= Beginning of Section =
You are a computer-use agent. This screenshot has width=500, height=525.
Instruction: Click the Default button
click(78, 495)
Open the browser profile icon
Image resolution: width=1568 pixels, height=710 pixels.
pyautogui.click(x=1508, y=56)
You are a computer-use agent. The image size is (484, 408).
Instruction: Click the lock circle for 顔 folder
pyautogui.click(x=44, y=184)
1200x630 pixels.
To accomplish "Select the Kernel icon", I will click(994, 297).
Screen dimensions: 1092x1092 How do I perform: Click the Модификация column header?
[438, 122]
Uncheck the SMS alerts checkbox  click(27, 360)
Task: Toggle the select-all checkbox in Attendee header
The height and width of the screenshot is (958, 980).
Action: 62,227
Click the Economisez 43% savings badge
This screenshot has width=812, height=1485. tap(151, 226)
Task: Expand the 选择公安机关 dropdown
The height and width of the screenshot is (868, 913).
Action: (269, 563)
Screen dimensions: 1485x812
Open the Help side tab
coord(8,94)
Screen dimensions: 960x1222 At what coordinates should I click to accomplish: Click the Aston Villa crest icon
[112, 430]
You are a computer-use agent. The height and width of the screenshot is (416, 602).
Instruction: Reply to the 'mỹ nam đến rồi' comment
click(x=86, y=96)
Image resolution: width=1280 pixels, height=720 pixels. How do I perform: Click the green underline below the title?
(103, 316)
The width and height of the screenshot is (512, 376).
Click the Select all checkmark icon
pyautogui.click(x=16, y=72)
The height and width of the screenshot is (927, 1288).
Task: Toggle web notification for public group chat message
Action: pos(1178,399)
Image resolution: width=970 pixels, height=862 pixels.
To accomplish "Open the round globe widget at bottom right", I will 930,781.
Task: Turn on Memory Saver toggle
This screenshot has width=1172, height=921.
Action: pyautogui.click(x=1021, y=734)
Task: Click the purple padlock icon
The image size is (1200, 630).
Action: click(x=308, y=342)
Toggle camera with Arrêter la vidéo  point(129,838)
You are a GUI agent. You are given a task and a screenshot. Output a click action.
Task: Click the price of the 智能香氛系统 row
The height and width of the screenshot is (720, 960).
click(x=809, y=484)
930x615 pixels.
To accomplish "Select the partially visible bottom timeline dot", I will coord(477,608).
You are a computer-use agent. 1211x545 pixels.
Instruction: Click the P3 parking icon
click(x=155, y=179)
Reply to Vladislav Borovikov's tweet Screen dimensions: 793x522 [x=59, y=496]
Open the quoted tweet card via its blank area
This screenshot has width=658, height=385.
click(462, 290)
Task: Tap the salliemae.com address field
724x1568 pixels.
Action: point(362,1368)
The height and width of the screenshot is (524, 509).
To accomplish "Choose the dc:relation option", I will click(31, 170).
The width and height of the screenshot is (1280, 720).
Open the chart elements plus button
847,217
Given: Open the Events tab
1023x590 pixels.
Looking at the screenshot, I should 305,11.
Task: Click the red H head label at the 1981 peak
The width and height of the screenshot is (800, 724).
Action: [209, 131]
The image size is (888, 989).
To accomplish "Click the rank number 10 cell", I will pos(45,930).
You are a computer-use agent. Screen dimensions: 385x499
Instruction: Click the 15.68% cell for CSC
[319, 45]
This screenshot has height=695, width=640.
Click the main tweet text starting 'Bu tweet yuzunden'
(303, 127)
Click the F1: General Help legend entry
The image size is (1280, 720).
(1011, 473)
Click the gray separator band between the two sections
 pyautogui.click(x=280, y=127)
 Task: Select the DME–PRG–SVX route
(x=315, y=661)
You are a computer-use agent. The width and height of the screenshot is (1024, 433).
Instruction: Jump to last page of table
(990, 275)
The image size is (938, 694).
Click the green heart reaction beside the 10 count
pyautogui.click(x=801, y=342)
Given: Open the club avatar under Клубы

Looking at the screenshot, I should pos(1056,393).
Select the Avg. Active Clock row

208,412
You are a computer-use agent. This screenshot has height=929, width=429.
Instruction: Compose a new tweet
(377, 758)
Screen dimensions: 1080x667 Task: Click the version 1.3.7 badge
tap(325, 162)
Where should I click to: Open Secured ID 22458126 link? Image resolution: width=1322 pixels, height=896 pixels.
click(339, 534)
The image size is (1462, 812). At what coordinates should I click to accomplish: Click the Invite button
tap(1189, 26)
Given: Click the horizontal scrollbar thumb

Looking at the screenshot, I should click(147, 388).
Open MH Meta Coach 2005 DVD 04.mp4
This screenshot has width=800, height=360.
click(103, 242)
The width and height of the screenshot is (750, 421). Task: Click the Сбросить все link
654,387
= End of Section =
■ Assignment: Print all of the material above exactly as given.

■ Response area:
You are a computer-use agent. This screenshot has width=500, height=525.
Instruction: Click the Default button
click(78, 495)
Open the browser profile icon
Image resolution: width=1568 pixels, height=710 pixels.
pyautogui.click(x=1508, y=56)
You are a computer-use agent. The image size is (484, 408).
Instruction: Click the lock circle for 顔 folder
pyautogui.click(x=44, y=184)
1200x630 pixels.
To accomplish "Select the Kernel icon", I will click(994, 297).
Screen dimensions: 1092x1092 How do I perform: Click the Модификация column header?
[438, 122]
Uncheck the SMS alerts checkbox  click(27, 360)
Task: Toggle the select-all checkbox in Attendee header
The height and width of the screenshot is (958, 980).
Action: 62,227
Click the Economisez 43% savings badge
This screenshot has width=812, height=1485. tap(151, 226)
Task: Expand the 选择公安机关 dropdown
The height and width of the screenshot is (868, 913).
Action: (269, 563)
Screen dimensions: 1485x812
Open the Help side tab
coord(8,94)
Screen dimensions: 960x1222 At what coordinates should I click to accomplish: Click the Aston Villa crest icon
[112, 430]
You are a computer-use agent. The height and width of the screenshot is (416, 602).
Instruction: Reply to the 'mỹ nam đến rồi' comment
click(x=86, y=96)
Image resolution: width=1280 pixels, height=720 pixels. How do I perform: Click the green underline below the title?
(103, 316)
The width and height of the screenshot is (512, 376).
Click the Select all checkmark icon
pyautogui.click(x=16, y=72)
The height and width of the screenshot is (927, 1288).
Task: Toggle web notification for public group chat message
Action: pos(1178,399)
Image resolution: width=970 pixels, height=862 pixels.
To accomplish "Open the round globe widget at bottom right", I will 930,781.
Task: Turn on Memory Saver toggle
This screenshot has width=1172, height=921.
Action: pyautogui.click(x=1021, y=734)
Task: Click the purple padlock icon
The image size is (1200, 630).
Action: click(x=308, y=342)
Toggle camera with Arrêter la vidéo  point(129,838)
You are a GUI agent. You are given a task and a screenshot. Output a click action.
Task: Click the price of the 智能香氛系统 row
The height and width of the screenshot is (720, 960).
click(x=809, y=484)
930x615 pixels.
To accomplish "Select the partially visible bottom timeline dot", I will coord(477,608).
You are a computer-use agent. 1211x545 pixels.
Instruction: Click the P3 parking icon
click(x=155, y=179)
Reply to Vladislav Borovikov's tweet Screen dimensions: 793x522 [x=59, y=496]
Open the quoted tweet card via its blank area
This screenshot has width=658, height=385.
click(462, 290)
Task: Tap the salliemae.com address field
724x1568 pixels.
Action: point(362,1368)
The height and width of the screenshot is (524, 509).
To accomplish "Choose the dc:relation option", I will click(31, 170).
The width and height of the screenshot is (1280, 720).
Open the chart elements plus button
847,217
Given: Open the Events tab
1023x590 pixels.
Looking at the screenshot, I should 305,11.
Task: Click the red H head label at the 1981 peak
The width and height of the screenshot is (800, 724).
Action: [209, 131]
The image size is (888, 989).
To accomplish "Click the rank number 10 cell", I will pos(45,930).
You are a computer-use agent. Screen dimensions: 385x499
Instruction: Click the 15.68% cell for CSC
[319, 45]
This screenshot has height=695, width=640.
Click the main tweet text starting 'Bu tweet yuzunden'
(303, 127)
Click the F1: General Help legend entry
The image size is (1280, 720).
(1011, 473)
Click the gray separator band between the two sections
 pyautogui.click(x=280, y=127)
 Task: Select the DME–PRG–SVX route
(x=315, y=661)
You are a computer-use agent. The width and height of the screenshot is (1024, 433).
Instruction: Jump to last page of table
(990, 275)
The image size is (938, 694).
Click the green heart reaction beside the 10 count
pyautogui.click(x=801, y=342)
Given: Open the club avatar under Клубы

Looking at the screenshot, I should pos(1056,393).
Select the Avg. Active Clock row

208,412
You are a computer-use agent. This screenshot has height=929, width=429.
Instruction: Compose a new tweet
(377, 758)
Screen dimensions: 1080x667 Task: Click the version 1.3.7 badge
tap(325, 162)
Where should I click to: Open Secured ID 22458126 link? Image resolution: width=1322 pixels, height=896 pixels.
click(339, 534)
The image size is (1462, 812). At what coordinates should I click to accomplish: Click the Invite button
tap(1189, 26)
Given: Click the horizontal scrollbar thumb

Looking at the screenshot, I should click(147, 388).
Open MH Meta Coach 2005 DVD 04.mp4
This screenshot has width=800, height=360.
click(103, 242)
The width and height of the screenshot is (750, 421). Task: Click the Сбросить все link
654,387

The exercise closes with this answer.